Balinese (Asian) Vegetable and Herb Guide. Part 2


 Vegetables and herbs used in Balinese cuisine with naming in English



Kangkung is known in the English language as water spinach. It has thin, hollow stems with long, flat, arrowhead-shaped leaves. Water spinach is a most popular leafy vegetable in Bali, you can find it at all markets and warungs. Boiled or blanched, water spinach can be used for gado-gado salad, nasi pecel, sambal and as a side dish for grilled fish. All parts of the young plant are edible with the shoot tips and young leaves being the best. Kangkung or water spinach can be eaten raw or cooked. Try to add it to your Balinese fresh salad, smoothie (instead of English spinach) or vegetable stir fry.

Dark green leafy vegetables are packed with nutrients and water spinach is no exception. The leaves of water spinach are extremely nutritious, containing abundant quantities of vitamins and minerals. They are excellent sources of dietary fibre, protein, calcium, iron, vitamin A and vitamin C.

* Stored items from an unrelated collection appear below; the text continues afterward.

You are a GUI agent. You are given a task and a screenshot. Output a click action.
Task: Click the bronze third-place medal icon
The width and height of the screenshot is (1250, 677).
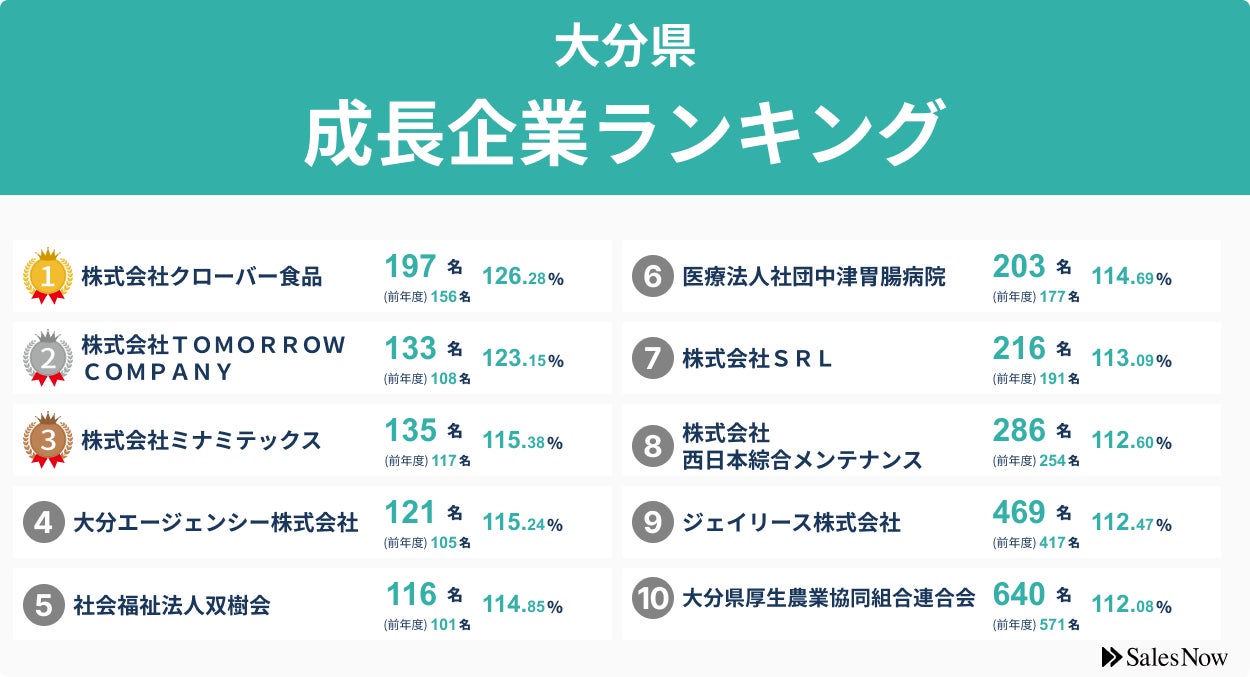[x=47, y=440]
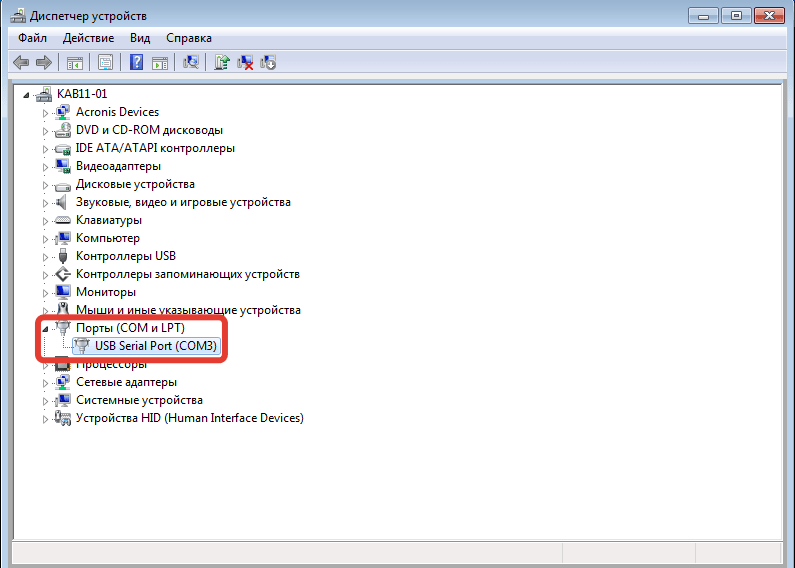This screenshot has width=795, height=568.
Task: Click the toolbar icon right of Help
Action: [158, 62]
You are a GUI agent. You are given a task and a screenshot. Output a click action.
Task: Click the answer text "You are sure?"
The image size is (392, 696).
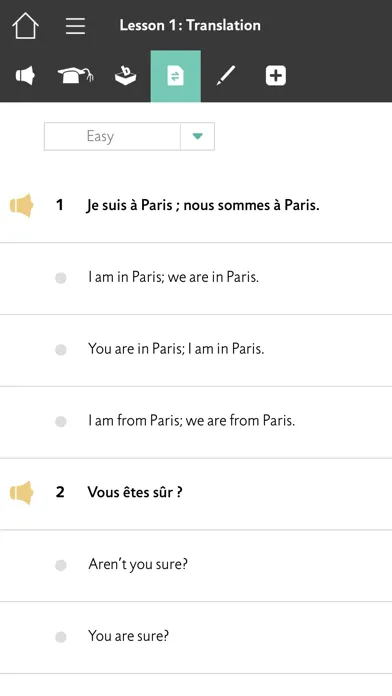click(x=128, y=636)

Bayam is leaves of amaranth, second popular fresh and cheap leafy vegetable in Bali. This tropical plant has three types of leaves – green, dark red or green with red veins. Add amaranth leaves to your green salad mix. Or throw it with stems into your next stir-fry. You can also make vegan variation of famous Indian dish Palak Paneer with tofu, coconut milk, amaranth leaves and spices. Or Greek-style side dish made from boiled green leaves mixed with vinegar and olive oil. Choose relatively young bunches of the plant that don’t display any budding flowers, an indication that the plant is already too mature. If you buy the red-leafed variety, the leaves exude a blood-red juice when cooked.

Bayam is extremely rich in vitamin A, vitamin C, calcium and iron.


Sawi Hijau

Sawi Hijau is known as mustard leaves or chinese mustard or one of many variations of Chinese cabbage. Mustard leaves are an important ingredient in Nasi Goreng (fried rice) and Cap Cay (vegetable stir fry, popular Chinese- Indonesian dish in Bali). Use it for soups, curry or pickles.

Mustard greens are high in vitamin A and vitamin K.


Bunga Kantan

Bunga Kantan the tropical perennial plant – part of the ginger family, known as torch ginger flower. Torch ginger waxy flower bud has an exotic, sweet, flowery flavour. It also is high in antioxidants and has antibacterial properties. When the bud is thinly sliced or shredded, it becomes a spice in many salads, sauces, and dips throughout its native home of Thailand, Malaysia, Singapore, and Indonesia. Use it for sambal Bongkot or for tropical Balinese salad with barbecued pork, banana flower, grated fresh coconut and Balinese spices. Choose fresh-looking buds without too much wilting or browning at the edges.


Daun Pegagan

Daun pegagan commonly known as Centella Asiatica or Gotu kola grows in tropical swampy areas. It is an annual herb native to India, Australia and Asia. Its leaves are eaten as a vegetable and it is also an important herb in the traditional medicine systems of those places. Add Gotu kola to your green salads and healthy smoothies. Gotu kola has a lot of benefits for health as relieve high blood pressure and helps the body defend against various toxins, cleanse the blood, rejuvenate your body and mind.